Do this: Copy the items starting at the line that contains "You are a GUI" and ending at the line that contains "(x=1202, y=456)", both of those lines included. Leave the pictures out of your answer.

Data for this task:

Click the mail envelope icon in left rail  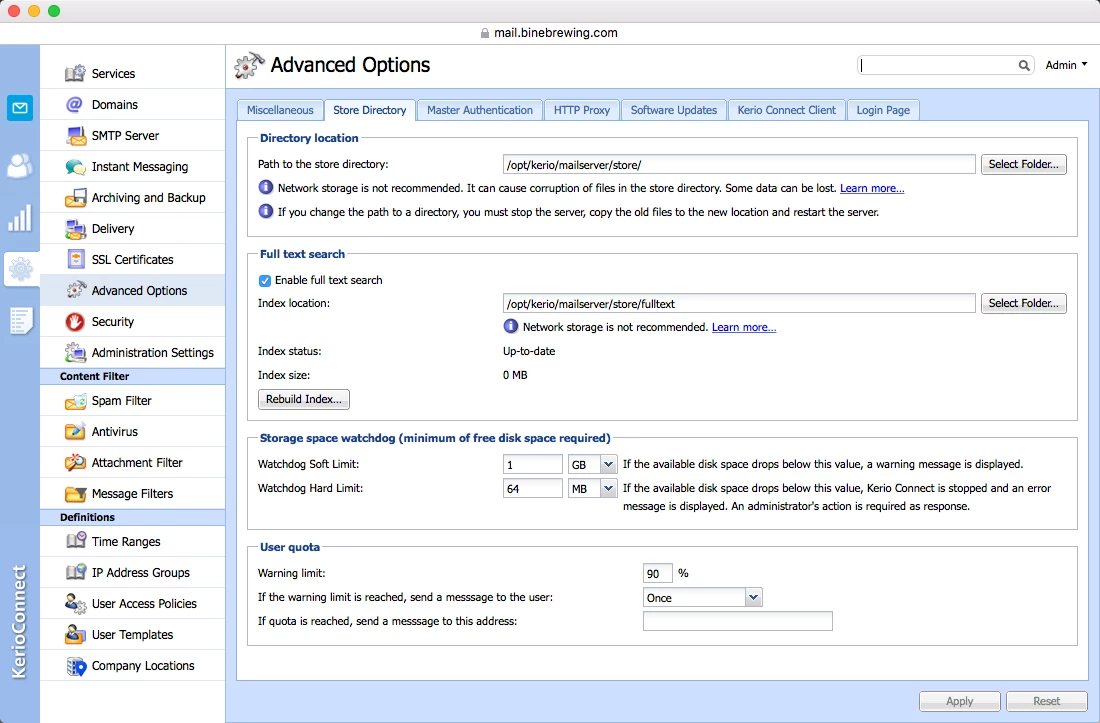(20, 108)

--

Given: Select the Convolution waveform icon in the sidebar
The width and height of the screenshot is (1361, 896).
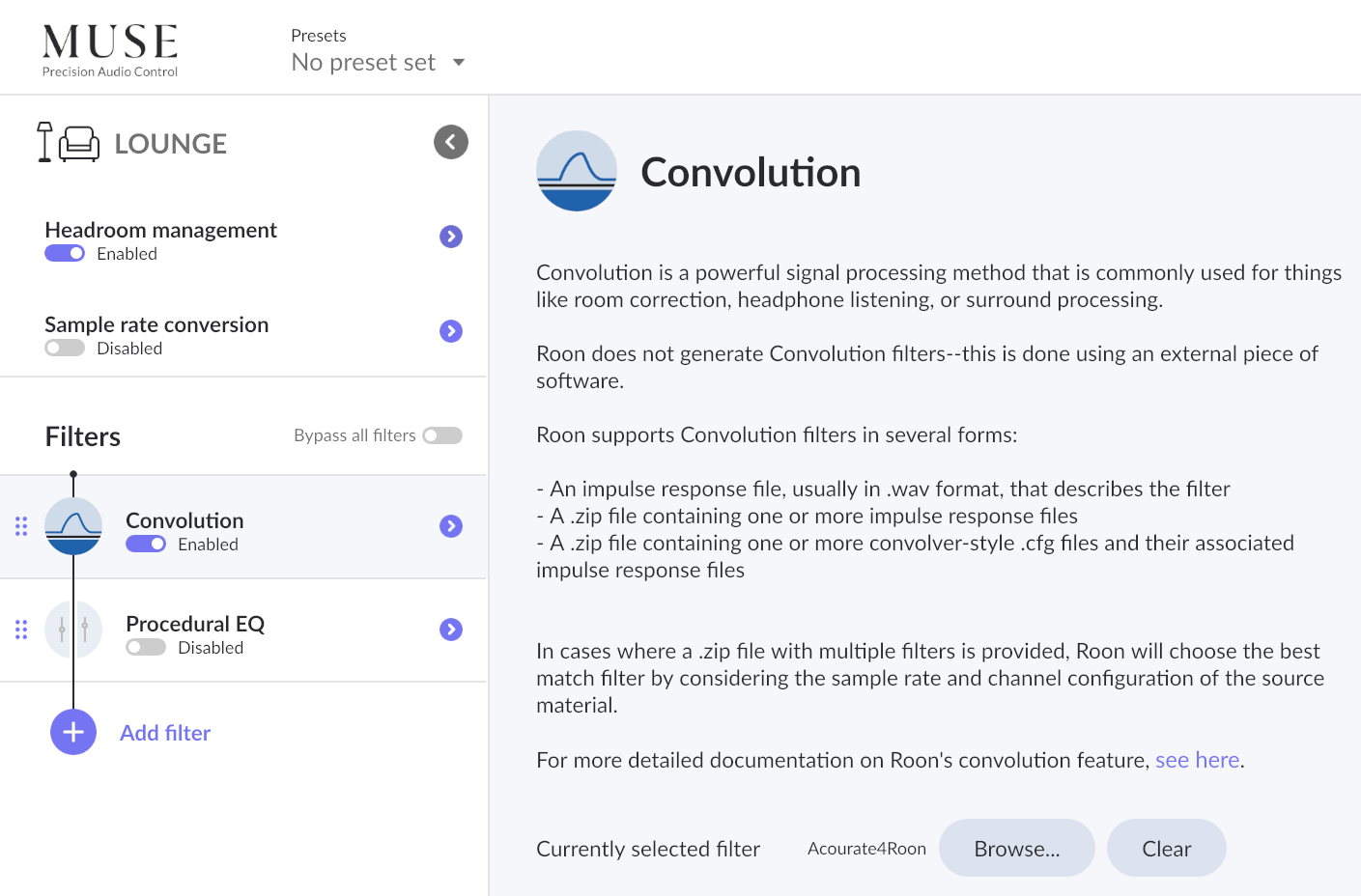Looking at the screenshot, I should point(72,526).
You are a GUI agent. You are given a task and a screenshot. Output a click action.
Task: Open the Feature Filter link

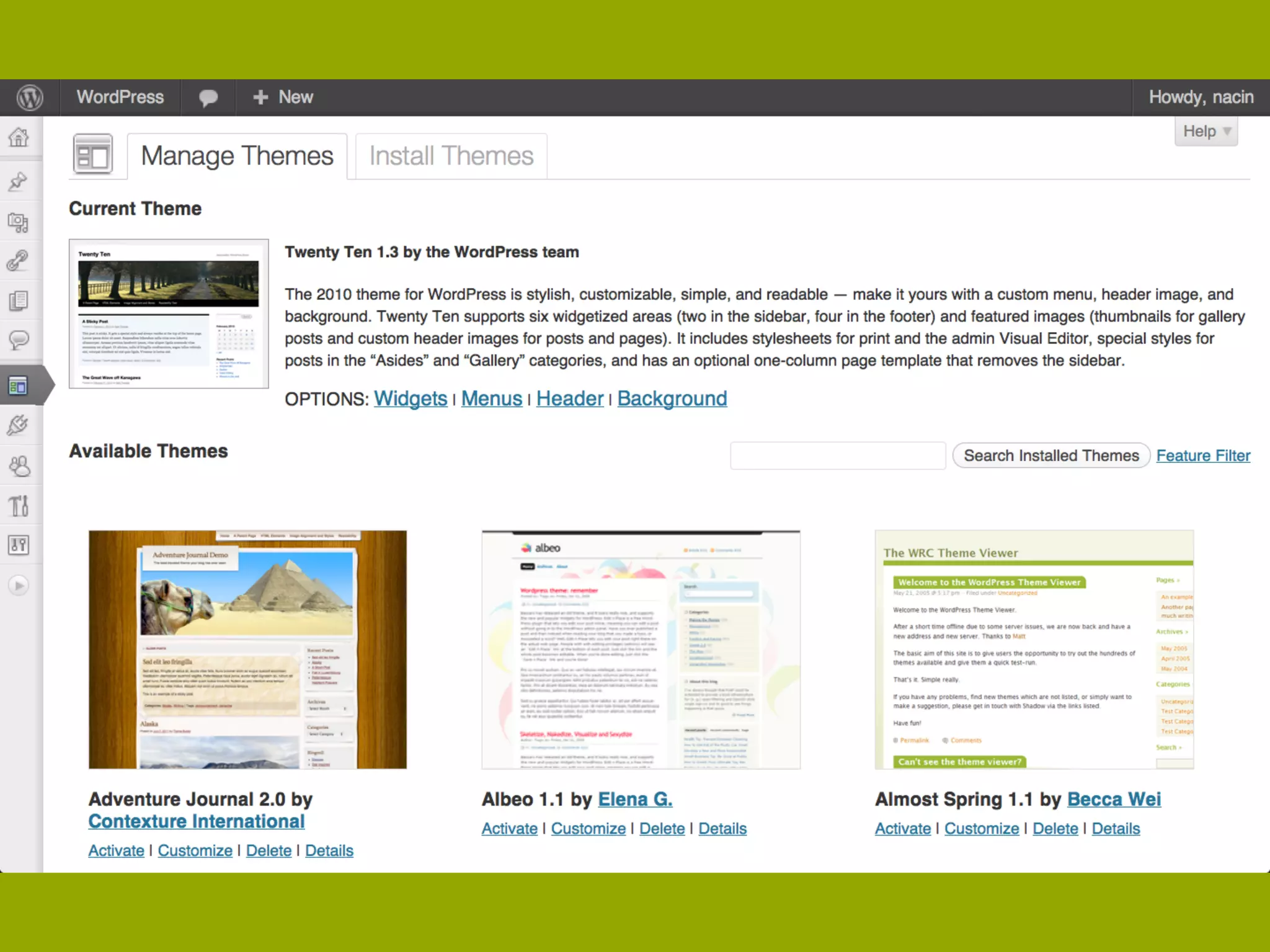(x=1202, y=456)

Right answer:
You are a GUI agent. You are given a task and a screenshot. Output a click action.
Task: Open the Feature Filter link

(x=1202, y=456)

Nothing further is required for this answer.